Excerpted passage:
======

My list of games comes from a nicovideo series showing short gameplay clips of all the Super Famicom games in release order. I also consulted a Japanese list in case I missed anything, but that list has a much wider view of an RPG than I do. They include what I would consider adventure or simulation games, and also some action games that have only very tenuous RPG elements. Anything on that list I don’t play, I’ll explain why when I get to it.

How long will I play each game? I don’t have a hard and fast rule for this. In theory I would like to complete all the games, but this is supposed to be for fun, not masochism. If I get to a point where I think I’ve played the game enough to make a final evaluation, and I’m really not enjoying it at all, I will move on.

Another important consideration will be the accessibility of the game in English. I will be more likely to abandon a game if there is a translation patch and/or English walkthroughs. For instance, you will see that I skipped Dragon Ball Z after one post. The game was OK but not great, and I was going to have to restart from the beginning. I chose to move on to the next game because there are multiple translation patches and walkthroughs for the game. 

Ultimately I decided on this rule — if a game had an official release in English, or if I’ve played it before, I can approach it however I want. If a game has a translation patch, I may skip it if it’s especially bad or not fun. If there is no patch, though, I have to play it to the end. As of yet I haven’t had to violate this rule although a few times I’ve come close.

Will I use walkthroughs, or emulator features? Most of the retro game blogs I’ve seen have a no-walkthrough policy. I’m less strict on this. I will not play a game following a walkthrough step-by-step to find all the hidden secrets and best tactics against all the enemies. However, I will use a walkthrough for the following:

  • Instructions for how to play the game
  • Major secrets like “good” endings, bonus dungeons, or hidden characters
  • Lists that give stats for weapons, items, spells, etc.

However, if I am not enjoying a game to the point where I’m having to force myself to play it, I may use walkthroughs more extensively so that I can get through the game and move on to something else. The same applies to save states.

The emulator speed-up feature I’m more willing to use since a lot of older games have needlessly slow combat systems. I’m not a purist when it comes to playing games from this era. (In the early days of the blog I had a “one week rule” where I couldn’t use any emulator features for the first week, but I abandoned this. It depends on how crappy the game is — if the game is garbage I’m willing to use save states and speedup.)

I stopped doing review posts after the first couple of years, but I’ll leave this here to explain the ratings for those posts:

[Finally, this is the rating system I’m going to use — I’m not going to give numerical reviews or grades, just an overall impression. I will also try not to use big spoilers in the review.

Story/Characters: I’m not as big on story as a lot of RPG players are, but it’s still nice to see a decent one, and interesting characters.

World: This is the general feel of the game world. Is it generic fantasy? Does it just seem like random towns and dungeons slapped together for the game?

Game Flow: Does it feel like you’re progressing through the story? Things that would subtract from this category would be large difficulty spikes requiring grinding, or long dungeons/fetch quests that get tedious.

System: What is there to do in the battles besides mash A for “attack”? Can magic users actually do anything? Is there anything outside the battles other than standard town/dungeon exploring (minigames, puzzles, complex NPC interaction, etc.)?

Side Quests/Optional Content: In the SFC era this wasn’t the mainstay of RPGs that it later became, but there are still plenty of RPGs that have some.

Interface: Is it easy to navigate the menus? Equip things, use spells, etc?

Graphics/Sound: Judged by the standard of the SNES, of course.

If you are trying to find out whether a game is worth playing, I recommend reading the first post and the review.]

======

Data for review:
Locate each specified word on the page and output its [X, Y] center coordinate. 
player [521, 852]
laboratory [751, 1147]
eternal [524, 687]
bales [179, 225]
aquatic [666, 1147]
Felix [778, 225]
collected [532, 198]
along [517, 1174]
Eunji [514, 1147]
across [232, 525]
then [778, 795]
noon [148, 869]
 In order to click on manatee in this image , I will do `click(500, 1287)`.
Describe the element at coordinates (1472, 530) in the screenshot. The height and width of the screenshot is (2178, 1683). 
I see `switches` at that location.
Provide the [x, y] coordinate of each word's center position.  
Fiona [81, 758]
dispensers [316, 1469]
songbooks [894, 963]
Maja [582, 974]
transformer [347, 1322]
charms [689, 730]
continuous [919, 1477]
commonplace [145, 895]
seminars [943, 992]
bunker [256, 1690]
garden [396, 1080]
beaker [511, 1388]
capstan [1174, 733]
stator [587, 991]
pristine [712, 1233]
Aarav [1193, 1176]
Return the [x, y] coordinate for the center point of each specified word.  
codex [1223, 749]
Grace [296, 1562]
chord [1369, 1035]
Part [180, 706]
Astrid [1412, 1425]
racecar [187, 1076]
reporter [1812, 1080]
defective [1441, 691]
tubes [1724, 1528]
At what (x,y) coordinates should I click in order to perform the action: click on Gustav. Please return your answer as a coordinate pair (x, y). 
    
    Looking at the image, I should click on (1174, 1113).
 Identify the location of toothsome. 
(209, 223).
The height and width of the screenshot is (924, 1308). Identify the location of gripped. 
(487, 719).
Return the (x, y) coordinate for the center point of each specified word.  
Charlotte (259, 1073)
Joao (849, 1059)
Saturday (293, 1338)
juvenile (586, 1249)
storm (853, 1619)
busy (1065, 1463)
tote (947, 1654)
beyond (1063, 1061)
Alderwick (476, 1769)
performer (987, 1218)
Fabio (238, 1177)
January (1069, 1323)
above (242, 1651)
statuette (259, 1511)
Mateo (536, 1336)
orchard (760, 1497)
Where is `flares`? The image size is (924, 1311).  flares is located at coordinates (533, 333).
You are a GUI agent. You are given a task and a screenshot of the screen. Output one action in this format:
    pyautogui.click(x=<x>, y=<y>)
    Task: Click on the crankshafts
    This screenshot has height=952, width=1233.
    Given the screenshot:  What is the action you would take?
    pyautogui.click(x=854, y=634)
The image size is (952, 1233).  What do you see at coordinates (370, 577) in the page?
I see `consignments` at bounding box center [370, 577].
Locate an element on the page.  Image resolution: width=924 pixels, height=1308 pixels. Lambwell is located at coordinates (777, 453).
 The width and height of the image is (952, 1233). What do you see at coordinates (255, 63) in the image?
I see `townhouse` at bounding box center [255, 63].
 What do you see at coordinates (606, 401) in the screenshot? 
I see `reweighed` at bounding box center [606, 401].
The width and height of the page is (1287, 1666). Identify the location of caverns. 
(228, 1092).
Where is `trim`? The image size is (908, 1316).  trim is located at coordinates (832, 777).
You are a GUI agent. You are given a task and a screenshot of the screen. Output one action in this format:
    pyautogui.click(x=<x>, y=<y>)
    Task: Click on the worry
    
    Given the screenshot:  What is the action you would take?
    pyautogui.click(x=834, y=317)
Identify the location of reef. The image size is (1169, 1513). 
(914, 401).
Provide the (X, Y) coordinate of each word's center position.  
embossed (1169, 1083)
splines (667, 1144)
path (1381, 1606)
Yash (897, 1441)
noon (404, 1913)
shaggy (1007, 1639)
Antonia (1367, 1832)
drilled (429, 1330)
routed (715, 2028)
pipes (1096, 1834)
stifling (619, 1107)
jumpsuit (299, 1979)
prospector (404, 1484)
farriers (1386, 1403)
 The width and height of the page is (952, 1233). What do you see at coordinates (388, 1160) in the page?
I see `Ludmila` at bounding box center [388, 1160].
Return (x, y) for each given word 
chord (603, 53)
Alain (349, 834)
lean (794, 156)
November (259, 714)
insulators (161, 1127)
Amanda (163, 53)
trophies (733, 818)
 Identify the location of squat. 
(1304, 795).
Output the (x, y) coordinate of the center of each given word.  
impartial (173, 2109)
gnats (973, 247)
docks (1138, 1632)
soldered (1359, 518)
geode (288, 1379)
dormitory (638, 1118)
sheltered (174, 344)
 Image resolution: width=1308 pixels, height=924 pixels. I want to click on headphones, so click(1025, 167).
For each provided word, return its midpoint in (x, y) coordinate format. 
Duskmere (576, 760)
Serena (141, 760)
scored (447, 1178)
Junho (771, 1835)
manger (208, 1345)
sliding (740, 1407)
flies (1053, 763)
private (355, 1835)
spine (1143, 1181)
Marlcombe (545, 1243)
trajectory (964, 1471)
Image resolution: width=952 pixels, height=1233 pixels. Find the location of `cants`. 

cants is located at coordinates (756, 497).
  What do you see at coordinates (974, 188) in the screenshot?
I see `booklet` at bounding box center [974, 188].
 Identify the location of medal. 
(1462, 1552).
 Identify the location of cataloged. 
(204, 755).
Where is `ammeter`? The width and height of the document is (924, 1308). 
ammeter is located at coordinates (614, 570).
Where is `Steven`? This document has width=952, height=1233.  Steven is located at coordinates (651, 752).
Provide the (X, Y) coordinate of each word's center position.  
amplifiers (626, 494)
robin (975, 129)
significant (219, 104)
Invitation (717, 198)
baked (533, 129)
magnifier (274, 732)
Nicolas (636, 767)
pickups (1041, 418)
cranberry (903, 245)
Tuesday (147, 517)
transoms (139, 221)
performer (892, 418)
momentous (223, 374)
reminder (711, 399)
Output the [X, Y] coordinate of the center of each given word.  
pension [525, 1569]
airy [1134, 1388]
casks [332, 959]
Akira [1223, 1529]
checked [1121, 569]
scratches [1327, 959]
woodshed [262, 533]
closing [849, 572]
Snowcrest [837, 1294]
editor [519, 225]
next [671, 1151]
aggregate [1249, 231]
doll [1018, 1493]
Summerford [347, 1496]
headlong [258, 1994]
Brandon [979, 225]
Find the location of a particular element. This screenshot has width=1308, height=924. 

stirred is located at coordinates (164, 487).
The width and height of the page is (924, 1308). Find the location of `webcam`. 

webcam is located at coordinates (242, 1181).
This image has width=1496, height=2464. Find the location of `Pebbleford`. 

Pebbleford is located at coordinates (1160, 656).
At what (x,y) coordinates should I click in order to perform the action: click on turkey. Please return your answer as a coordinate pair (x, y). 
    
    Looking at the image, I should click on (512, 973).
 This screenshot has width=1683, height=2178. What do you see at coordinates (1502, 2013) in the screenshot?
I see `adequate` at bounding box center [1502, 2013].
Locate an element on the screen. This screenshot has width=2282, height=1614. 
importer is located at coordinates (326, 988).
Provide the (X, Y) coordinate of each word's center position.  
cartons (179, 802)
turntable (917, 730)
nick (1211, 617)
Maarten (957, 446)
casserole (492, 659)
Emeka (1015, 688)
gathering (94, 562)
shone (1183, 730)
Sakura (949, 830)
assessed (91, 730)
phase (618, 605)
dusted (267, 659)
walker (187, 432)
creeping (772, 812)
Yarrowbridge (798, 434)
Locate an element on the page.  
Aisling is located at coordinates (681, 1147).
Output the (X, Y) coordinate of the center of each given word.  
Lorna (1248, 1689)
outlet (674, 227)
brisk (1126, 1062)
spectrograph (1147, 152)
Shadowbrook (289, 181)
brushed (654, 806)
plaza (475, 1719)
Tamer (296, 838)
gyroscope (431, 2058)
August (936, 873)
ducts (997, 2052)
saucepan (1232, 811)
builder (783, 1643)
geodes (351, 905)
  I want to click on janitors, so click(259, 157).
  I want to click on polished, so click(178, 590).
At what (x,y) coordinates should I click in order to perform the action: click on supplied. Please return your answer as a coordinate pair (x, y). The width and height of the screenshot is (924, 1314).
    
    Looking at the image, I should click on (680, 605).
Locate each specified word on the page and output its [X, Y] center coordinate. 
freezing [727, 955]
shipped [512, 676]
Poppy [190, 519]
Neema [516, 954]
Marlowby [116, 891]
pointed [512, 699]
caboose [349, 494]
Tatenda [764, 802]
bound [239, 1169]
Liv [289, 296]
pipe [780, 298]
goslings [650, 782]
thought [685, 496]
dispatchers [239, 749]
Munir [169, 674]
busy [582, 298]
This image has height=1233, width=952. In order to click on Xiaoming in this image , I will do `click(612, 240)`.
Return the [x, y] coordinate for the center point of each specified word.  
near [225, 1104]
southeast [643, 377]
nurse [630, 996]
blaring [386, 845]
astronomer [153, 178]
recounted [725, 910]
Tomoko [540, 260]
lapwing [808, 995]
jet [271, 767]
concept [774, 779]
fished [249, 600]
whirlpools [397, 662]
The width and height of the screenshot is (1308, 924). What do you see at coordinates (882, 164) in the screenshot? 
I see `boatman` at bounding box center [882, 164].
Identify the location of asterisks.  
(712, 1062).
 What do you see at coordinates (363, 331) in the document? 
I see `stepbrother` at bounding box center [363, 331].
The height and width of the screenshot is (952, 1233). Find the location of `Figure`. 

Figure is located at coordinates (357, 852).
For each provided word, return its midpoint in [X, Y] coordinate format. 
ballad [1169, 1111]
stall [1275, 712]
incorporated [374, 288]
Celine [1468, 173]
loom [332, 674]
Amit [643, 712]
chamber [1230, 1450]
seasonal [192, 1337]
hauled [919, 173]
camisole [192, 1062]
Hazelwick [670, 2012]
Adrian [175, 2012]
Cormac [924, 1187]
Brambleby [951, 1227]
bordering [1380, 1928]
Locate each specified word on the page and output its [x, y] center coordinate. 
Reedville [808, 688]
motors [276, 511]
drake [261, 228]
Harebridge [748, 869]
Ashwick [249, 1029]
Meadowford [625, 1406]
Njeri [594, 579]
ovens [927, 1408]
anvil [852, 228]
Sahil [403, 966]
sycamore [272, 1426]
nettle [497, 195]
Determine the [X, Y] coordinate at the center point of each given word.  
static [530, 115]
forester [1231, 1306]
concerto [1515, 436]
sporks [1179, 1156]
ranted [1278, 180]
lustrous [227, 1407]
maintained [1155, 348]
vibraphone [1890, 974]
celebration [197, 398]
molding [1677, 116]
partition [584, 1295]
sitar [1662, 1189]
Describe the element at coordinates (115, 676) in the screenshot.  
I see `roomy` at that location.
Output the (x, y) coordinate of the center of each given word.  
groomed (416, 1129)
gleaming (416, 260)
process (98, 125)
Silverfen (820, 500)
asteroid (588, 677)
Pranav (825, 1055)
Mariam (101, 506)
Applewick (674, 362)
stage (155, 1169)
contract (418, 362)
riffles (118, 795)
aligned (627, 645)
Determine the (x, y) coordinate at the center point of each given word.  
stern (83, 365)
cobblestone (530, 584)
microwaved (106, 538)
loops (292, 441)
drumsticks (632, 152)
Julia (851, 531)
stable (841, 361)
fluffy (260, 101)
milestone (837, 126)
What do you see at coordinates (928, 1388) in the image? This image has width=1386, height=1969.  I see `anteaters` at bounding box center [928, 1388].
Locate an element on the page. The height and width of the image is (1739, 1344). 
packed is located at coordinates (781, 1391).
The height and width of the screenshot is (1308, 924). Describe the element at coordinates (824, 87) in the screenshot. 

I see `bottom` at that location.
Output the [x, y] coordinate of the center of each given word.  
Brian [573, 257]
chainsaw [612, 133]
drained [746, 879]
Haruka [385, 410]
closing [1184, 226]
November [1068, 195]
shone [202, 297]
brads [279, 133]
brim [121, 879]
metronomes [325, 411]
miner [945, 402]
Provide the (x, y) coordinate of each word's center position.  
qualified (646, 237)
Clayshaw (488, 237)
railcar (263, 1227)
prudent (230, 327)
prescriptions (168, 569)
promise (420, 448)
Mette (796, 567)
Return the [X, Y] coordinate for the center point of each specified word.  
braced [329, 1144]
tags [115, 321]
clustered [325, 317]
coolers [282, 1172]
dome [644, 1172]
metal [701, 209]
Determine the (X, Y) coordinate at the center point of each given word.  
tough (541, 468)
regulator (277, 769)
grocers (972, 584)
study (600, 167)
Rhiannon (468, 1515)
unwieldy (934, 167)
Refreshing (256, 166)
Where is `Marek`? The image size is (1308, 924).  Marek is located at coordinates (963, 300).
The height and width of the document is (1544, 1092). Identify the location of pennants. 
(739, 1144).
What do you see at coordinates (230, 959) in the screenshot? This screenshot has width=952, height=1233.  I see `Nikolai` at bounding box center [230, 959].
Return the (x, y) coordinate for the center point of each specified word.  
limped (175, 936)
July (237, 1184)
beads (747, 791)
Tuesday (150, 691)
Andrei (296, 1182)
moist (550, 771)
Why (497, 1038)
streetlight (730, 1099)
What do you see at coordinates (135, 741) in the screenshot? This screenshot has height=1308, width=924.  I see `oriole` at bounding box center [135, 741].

======

Work to complete:
Copy out the passage on playing Super Famicom RPGs from "I stopped doing" up to and including "in the review.". The entries have nothing to do with any of the work here.

Your response:
I stopped doing review posts after the first couple of years, but I’ll leave this here to explain the ratings for those posts:

[Finally, this is the rating system I’m going to use — I’m not going to give numerical reviews or grades, just an overall impression. I will also try not to use big spoilers in the review.